→ **OBJECTIVE**
Please give the records starting at the line containing "Open the cbanks420lol display name" and ending at the line containing "401x517 pixels." as a JSON list of strings, one string per line, with blank lines left out.

— START OF DATASET ENTRIES —

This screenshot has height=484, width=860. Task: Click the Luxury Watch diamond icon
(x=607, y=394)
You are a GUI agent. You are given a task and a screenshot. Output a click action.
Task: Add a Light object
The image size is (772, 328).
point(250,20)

— END OF DATASET ENTRIES —
— START OF DATASET ENTRIES —

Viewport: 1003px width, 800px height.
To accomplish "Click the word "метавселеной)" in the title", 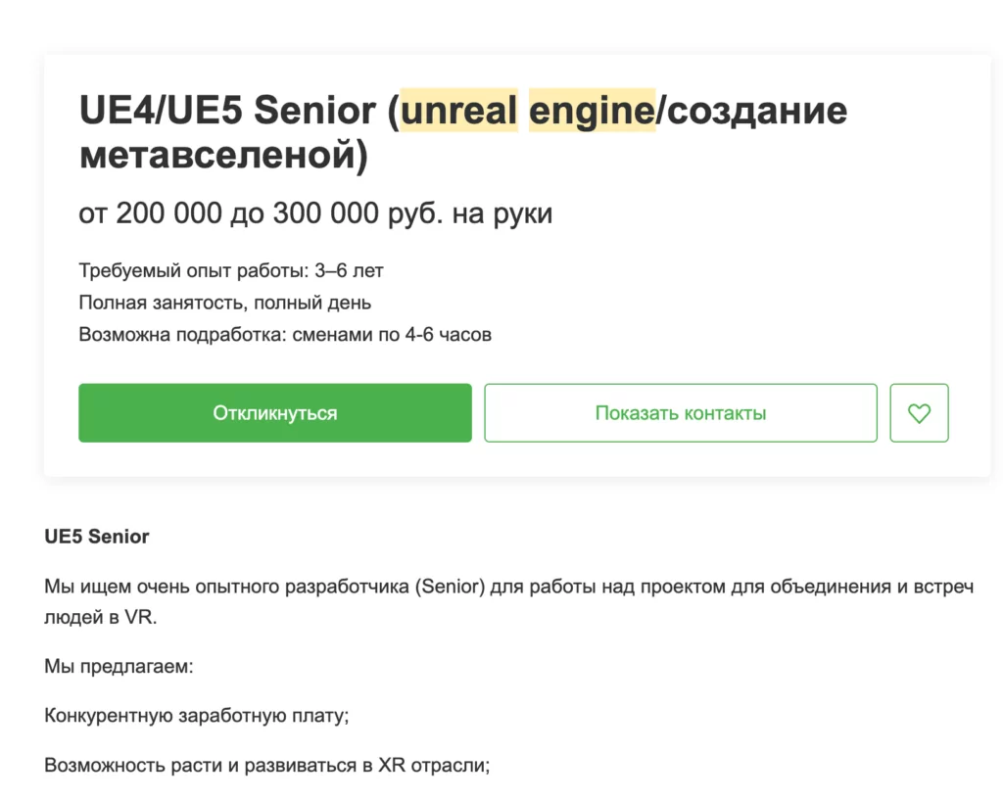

— END OF DATASET ENTRIES —
— START OF DATASET ENTRIES —

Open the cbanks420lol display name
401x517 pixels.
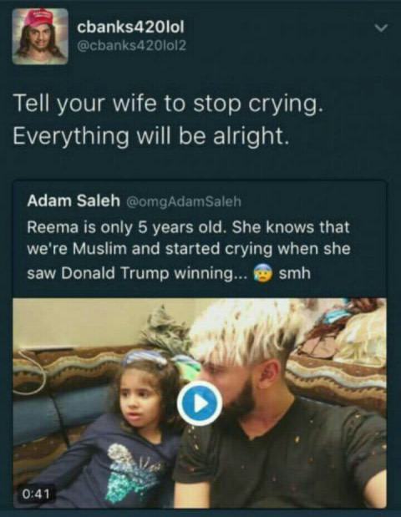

— END OF DATASET ENTRIES —

→ **RESULT**
[
  "Open the cbanks420lol display name",
  "401x517 pixels."
]